**WORK ORDER**
Present each line of the entries below that holds the word "Learn".

**DATA FOR THIS TASK**

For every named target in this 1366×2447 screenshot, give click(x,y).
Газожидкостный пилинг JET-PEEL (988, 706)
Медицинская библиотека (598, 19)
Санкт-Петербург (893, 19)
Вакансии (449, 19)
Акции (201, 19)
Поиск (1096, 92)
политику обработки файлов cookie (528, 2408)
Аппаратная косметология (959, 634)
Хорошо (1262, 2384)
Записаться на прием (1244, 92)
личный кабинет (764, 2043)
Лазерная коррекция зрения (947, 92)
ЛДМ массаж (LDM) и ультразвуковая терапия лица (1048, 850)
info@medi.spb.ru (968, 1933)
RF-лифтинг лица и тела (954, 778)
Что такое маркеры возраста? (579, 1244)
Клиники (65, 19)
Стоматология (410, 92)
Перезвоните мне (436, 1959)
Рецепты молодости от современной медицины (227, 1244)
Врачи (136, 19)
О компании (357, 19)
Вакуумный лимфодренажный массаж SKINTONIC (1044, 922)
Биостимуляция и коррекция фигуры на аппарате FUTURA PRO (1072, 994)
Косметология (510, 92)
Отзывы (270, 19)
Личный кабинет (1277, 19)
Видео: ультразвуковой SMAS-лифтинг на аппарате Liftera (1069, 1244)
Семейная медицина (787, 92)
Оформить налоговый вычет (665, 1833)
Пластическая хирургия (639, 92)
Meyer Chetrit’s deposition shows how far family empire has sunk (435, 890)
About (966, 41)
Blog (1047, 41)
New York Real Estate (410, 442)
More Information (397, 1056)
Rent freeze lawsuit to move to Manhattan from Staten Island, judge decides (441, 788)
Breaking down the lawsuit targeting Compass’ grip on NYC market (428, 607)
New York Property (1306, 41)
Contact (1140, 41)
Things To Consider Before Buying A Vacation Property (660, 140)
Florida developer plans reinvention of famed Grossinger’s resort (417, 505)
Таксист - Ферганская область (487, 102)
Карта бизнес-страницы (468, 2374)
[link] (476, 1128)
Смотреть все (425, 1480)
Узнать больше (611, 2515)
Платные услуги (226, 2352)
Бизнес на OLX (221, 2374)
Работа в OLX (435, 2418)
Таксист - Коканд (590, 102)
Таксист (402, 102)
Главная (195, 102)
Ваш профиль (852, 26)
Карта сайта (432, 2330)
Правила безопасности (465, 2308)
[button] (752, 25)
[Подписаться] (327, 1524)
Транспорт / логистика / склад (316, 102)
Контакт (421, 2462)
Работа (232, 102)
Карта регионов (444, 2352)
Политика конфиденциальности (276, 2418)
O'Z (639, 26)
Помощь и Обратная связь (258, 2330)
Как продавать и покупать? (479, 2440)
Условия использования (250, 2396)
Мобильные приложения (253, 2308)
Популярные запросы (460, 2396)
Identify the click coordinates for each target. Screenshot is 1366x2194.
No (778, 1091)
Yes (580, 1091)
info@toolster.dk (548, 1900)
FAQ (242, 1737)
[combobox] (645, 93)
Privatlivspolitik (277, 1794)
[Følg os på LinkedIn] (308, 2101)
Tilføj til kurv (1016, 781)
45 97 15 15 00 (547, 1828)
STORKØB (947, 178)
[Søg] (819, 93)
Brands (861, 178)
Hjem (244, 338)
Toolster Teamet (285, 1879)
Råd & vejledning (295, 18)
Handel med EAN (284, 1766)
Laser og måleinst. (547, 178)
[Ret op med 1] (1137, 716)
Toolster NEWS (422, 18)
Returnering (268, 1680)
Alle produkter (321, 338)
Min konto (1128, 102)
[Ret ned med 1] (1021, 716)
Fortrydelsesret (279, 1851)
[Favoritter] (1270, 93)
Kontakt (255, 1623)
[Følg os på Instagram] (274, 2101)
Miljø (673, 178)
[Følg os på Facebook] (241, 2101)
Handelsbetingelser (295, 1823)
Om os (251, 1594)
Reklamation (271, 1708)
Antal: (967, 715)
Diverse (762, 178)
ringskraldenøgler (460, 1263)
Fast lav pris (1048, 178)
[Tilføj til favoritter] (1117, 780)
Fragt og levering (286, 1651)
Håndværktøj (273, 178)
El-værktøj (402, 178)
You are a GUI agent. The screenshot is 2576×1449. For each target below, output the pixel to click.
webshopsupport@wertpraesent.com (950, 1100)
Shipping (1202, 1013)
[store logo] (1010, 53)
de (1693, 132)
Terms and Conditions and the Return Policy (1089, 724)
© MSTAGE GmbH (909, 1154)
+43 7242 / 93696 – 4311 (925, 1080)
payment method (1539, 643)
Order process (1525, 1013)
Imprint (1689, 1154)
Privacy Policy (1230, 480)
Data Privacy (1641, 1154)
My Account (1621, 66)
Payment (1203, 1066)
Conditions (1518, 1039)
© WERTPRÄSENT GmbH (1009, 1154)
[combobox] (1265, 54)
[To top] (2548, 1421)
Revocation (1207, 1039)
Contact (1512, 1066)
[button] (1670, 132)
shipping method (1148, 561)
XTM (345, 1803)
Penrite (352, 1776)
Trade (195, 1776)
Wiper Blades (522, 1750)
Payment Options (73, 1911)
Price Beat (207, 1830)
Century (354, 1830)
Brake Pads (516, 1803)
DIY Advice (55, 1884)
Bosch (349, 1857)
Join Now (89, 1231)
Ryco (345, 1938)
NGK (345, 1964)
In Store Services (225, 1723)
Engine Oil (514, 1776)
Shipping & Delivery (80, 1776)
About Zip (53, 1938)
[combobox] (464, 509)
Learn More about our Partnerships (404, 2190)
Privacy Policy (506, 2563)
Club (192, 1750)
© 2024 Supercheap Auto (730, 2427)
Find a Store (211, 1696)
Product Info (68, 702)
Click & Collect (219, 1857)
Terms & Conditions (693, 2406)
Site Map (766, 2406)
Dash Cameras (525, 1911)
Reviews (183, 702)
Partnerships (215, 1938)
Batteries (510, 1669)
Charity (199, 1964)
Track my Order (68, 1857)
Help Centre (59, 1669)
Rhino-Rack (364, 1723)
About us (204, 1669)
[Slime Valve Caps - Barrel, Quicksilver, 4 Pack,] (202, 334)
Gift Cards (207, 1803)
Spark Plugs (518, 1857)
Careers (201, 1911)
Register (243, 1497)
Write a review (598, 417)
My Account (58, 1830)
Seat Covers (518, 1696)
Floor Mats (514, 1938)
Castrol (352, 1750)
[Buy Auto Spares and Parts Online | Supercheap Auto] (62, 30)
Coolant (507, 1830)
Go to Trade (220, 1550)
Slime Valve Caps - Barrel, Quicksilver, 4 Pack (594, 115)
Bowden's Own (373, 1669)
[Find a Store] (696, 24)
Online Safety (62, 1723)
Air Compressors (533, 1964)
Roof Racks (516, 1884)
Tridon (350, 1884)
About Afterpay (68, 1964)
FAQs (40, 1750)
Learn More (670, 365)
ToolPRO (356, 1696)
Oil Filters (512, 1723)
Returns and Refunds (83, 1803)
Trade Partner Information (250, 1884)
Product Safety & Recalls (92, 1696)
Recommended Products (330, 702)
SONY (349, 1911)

**ANSWER FOR THE TASK**
Learn More about our Partnerships (404, 2190)
Learn More (670, 365)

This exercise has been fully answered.